(Word and element pointing entries)
* Start *
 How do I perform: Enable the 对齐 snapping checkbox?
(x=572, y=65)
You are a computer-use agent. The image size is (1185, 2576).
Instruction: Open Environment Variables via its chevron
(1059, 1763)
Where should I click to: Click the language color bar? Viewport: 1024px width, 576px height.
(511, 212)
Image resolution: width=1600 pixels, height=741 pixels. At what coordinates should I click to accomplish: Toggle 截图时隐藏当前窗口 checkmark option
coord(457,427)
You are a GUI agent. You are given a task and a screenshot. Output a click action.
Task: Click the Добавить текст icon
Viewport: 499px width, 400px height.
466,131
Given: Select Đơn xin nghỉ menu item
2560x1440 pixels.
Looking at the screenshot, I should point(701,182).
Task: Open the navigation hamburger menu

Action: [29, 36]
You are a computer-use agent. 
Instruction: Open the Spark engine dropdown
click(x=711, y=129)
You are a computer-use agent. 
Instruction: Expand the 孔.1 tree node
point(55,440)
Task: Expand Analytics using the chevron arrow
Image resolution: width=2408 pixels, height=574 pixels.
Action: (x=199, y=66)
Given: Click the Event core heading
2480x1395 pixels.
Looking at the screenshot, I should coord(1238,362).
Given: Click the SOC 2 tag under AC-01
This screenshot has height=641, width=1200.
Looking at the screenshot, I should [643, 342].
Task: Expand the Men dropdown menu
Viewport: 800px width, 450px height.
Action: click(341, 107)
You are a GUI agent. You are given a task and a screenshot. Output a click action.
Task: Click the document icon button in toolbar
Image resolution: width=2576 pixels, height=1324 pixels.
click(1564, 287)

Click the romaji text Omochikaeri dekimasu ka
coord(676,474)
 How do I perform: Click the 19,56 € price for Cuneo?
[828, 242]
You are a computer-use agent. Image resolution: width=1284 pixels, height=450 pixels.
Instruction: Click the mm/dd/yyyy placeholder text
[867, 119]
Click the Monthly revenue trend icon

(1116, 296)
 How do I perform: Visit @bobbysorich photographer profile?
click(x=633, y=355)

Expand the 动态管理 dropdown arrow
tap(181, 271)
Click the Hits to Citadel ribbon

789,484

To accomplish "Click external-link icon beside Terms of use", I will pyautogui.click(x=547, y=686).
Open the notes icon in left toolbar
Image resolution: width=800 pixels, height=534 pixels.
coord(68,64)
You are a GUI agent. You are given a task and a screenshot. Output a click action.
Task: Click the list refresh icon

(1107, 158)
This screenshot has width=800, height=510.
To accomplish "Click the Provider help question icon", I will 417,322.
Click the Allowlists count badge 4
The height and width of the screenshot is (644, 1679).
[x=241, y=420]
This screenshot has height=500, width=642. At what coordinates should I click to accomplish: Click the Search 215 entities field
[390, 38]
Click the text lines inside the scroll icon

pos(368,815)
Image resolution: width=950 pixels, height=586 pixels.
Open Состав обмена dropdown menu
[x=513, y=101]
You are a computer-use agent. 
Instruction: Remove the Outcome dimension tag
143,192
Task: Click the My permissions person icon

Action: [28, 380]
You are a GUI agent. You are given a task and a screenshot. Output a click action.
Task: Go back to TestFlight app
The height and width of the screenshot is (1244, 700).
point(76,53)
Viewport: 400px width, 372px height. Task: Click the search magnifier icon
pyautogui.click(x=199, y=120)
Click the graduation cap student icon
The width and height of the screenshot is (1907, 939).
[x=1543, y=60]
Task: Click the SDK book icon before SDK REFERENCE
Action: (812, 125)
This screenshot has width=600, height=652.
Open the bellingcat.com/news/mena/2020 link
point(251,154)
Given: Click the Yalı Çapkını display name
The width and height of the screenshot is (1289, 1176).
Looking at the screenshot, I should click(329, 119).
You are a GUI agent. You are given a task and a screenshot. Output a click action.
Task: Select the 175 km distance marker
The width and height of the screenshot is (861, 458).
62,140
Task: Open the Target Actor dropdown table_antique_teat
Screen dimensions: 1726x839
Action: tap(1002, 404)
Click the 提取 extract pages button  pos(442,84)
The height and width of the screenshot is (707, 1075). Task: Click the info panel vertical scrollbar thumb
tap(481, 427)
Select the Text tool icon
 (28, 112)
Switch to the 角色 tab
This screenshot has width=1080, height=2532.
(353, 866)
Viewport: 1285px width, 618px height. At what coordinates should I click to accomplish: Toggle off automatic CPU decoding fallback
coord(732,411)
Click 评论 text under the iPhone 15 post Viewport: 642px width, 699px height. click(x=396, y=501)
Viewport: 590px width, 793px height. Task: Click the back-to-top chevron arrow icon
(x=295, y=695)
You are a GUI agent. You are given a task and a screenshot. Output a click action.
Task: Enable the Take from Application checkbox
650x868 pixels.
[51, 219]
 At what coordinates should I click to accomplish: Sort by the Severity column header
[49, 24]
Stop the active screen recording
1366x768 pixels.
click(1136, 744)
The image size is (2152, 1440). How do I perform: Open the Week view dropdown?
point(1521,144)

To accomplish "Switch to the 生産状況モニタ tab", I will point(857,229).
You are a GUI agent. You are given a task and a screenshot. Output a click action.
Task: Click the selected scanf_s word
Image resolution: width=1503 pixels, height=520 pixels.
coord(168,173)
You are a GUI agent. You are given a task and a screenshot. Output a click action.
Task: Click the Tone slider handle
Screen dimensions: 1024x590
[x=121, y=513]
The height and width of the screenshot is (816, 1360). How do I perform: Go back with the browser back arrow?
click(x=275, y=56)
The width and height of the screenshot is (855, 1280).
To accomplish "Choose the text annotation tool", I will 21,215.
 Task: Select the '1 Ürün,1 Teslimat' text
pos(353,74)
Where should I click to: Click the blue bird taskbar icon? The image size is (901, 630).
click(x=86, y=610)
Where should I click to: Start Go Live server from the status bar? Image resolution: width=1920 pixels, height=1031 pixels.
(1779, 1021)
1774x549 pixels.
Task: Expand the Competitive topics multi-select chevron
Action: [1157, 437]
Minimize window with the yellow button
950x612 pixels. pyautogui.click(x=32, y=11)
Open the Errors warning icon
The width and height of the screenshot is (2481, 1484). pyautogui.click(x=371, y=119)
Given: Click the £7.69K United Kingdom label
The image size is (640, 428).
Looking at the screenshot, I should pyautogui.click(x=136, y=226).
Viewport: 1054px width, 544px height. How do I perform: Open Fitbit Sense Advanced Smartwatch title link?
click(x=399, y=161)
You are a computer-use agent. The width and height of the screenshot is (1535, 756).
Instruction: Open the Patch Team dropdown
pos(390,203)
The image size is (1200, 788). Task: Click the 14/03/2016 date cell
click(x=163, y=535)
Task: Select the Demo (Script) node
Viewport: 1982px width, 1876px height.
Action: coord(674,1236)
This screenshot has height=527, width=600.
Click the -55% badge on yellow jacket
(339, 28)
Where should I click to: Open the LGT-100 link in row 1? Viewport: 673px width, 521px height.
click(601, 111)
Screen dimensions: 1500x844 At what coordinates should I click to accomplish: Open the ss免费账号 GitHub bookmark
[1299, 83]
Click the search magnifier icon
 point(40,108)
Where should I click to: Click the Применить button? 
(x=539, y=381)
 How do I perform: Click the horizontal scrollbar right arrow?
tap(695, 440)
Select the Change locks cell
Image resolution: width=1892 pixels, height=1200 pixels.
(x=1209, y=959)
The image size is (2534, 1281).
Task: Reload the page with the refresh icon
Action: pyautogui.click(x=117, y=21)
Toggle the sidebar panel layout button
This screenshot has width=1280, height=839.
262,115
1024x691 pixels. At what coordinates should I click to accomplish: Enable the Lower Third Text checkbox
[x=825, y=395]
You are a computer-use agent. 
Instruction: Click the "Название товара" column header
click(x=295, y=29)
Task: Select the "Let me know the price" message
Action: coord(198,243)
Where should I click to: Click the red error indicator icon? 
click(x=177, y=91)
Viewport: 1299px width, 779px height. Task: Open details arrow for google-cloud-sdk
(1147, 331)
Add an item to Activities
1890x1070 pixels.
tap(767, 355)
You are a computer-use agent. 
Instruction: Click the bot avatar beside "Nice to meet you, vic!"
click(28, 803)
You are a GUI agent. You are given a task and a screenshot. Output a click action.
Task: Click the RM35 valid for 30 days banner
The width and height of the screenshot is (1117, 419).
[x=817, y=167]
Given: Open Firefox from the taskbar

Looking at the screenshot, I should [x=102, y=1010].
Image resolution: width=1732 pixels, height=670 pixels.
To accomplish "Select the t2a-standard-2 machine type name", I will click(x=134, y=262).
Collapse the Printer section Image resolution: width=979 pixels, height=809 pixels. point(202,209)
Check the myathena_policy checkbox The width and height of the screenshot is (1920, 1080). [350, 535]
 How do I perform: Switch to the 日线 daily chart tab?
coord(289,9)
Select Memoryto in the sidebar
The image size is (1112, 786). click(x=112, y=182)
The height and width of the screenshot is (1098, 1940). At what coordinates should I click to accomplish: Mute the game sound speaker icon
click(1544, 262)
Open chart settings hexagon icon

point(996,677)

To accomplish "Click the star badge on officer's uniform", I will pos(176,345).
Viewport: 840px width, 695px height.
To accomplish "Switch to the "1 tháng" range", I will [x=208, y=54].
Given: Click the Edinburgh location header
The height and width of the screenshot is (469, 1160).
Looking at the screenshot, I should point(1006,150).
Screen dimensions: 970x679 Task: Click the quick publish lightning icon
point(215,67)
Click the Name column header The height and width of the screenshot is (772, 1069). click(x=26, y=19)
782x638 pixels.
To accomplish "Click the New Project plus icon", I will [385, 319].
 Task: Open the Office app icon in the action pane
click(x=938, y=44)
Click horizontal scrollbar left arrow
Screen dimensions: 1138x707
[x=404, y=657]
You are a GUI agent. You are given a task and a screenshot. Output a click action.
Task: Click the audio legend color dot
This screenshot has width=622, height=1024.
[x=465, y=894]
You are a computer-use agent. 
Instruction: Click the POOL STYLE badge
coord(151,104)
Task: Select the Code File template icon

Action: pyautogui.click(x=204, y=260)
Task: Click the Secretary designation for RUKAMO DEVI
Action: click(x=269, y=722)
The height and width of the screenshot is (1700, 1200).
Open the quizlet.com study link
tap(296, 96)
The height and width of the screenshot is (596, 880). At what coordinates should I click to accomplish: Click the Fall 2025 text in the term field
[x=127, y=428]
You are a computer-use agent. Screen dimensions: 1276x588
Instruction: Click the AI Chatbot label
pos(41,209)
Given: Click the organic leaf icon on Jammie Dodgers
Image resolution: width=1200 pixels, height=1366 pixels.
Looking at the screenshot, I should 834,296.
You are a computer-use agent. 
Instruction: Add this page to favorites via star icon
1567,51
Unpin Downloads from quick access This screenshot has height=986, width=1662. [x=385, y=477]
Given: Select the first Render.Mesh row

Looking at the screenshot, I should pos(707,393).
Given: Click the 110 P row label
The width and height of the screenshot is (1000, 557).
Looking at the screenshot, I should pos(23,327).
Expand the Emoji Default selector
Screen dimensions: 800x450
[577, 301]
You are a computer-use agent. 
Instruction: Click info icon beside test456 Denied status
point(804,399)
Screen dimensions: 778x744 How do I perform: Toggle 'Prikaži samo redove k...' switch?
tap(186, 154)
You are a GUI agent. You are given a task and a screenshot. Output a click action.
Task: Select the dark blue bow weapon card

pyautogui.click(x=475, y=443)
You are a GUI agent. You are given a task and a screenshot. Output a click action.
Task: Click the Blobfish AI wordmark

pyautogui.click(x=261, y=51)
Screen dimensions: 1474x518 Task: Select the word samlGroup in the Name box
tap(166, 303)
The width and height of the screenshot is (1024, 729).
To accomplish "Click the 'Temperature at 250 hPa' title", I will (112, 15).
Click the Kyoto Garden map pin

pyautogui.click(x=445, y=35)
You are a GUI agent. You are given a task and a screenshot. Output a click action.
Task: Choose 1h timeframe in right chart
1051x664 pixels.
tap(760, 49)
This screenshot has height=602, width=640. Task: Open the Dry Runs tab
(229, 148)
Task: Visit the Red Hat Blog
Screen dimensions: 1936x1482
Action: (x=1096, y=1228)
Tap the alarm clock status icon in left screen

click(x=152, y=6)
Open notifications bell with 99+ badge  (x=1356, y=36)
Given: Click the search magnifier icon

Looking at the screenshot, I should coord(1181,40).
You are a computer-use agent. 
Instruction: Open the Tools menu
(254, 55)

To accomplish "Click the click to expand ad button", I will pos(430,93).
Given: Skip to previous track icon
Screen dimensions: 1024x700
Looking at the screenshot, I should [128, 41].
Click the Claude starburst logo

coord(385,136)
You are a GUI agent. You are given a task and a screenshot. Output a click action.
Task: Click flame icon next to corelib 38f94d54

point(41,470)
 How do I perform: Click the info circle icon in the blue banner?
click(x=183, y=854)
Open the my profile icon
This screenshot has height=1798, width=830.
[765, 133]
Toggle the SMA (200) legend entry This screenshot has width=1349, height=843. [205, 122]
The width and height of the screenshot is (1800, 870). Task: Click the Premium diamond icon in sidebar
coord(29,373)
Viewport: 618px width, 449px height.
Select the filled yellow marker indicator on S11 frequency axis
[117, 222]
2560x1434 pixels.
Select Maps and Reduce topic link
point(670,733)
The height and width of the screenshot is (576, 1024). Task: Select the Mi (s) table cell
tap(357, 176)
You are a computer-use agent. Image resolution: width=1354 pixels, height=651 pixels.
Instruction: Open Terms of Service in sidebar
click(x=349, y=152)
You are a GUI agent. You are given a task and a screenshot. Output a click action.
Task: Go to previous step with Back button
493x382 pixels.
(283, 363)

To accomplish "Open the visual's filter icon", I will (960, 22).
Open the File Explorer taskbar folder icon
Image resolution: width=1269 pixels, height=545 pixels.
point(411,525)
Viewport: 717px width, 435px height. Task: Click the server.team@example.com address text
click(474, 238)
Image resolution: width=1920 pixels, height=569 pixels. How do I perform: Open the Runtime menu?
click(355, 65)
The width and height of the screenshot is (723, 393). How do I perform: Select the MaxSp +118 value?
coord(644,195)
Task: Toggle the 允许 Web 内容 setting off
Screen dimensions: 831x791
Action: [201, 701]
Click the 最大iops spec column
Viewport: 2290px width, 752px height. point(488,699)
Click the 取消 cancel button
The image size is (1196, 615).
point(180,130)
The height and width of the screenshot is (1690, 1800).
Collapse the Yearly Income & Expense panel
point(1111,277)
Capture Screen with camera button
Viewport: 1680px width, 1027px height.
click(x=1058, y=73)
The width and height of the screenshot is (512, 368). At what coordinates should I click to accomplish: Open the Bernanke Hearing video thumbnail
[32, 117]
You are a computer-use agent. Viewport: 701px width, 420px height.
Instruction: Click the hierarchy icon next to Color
* End *
# TASK OBJECTIVE
Copy the entries exactly from the first line through the line containing "click(x=711, y=129)", including that line.

# ANSWER TO THE PROBLEM
 How do I perform: Enable the 对齐 snapping checkbox?
(x=572, y=65)
You are a computer-use agent. The image size is (1185, 2576).
Instruction: Open Environment Variables via its chevron
(1059, 1763)
Where should I click to: Click the language color bar? Viewport: 1024px width, 576px height.
(511, 212)
Image resolution: width=1600 pixels, height=741 pixels. At what coordinates should I click to accomplish: Toggle 截图时隐藏当前窗口 checkmark option
coord(457,427)
You are a GUI agent. You are given a task and a screenshot. Output a click action.
Task: Click the Добавить текст icon
Viewport: 499px width, 400px height.
466,131
Given: Select Đơn xin nghỉ menu item
2560x1440 pixels.
Looking at the screenshot, I should point(701,182).
Task: Open the navigation hamburger menu

Action: [29, 36]
You are a computer-use agent. 
Instruction: Open the Spark engine dropdown
click(x=711, y=129)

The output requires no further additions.